LAFAYETTE, La. — Exalted indie musicians Justin Vernon, popularly known as Bon Iver, and Sufjan Stevens reportedly had an unexpected, hushed spat backstage at a music festival over the weekend, multiple witnesses confirmed.
“It was so damn weird. One would lean in and whisper something to the other who would then recoil in hurt and distress, before leaning in and cooing some metaphorically threatening retort,” recounted live sound engineer Ophelia Long, who is admittedly more of a metal fan herself. “Then a few times they wiped their tears away and hugged, only to misinterpret part of the other’s apology only to resume fighting about God knows what. No one could hear what they were saying. Maybe they were accusing each other of stealing abstruse similes.”
The fight purportedly stemmed from an act of unintentional vandalism in which Stevens accidentally bumped Vernon’s acoustic guitar, causing it to tip over onto a couch.
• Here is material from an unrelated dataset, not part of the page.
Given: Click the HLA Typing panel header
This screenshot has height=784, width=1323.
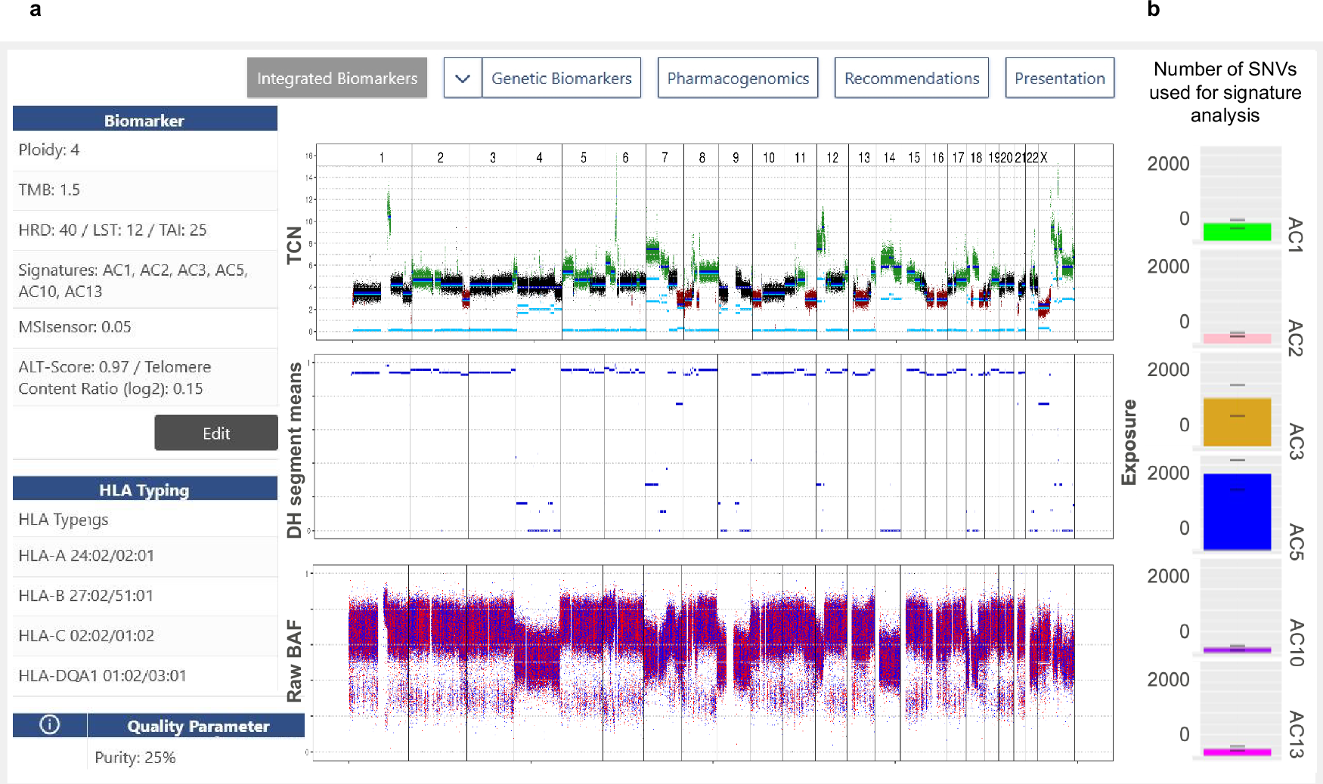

“Tears washed the glacier as I lamented to Sufjan that he knocked my guitar out of tune, eroding the trust in this dome, leaving trails of spoiled wine,” murmured Vernon, who texted close friend Kanye West for emotional support. “No one else touched the guitar, a bond of wheat so strong, a smothering wind in the womb of our mother. It could only be Sufjan, only be Sufjan. I hope the sweet winds of a southern storm spin him into a haze of lucid memories on the tip of a serpent’s venomous tongue. I know that’s harsh, but I’m really worked up right now.”
In an effort to defend himself, Sufjan Stevens offered his own oblique take on the situation.
“Why does he accuse me? Why does he refuse me? In the Lafayette parish, under Eden’s tree?” purred Stevens, who claims he admired the guitar from a distance, but was at a local indie bookstore at the time of the guitar tipping. “With notes so consonant from June to June, I left his guitar perfectly in tune (perfectly in tune). Three eyes of God observe my pain, as angels lift my last remains.”
The gentle indie artists’ fight continued, as both have released diss tracks against the other featuring layers of auto-tuned, barely audible weeping.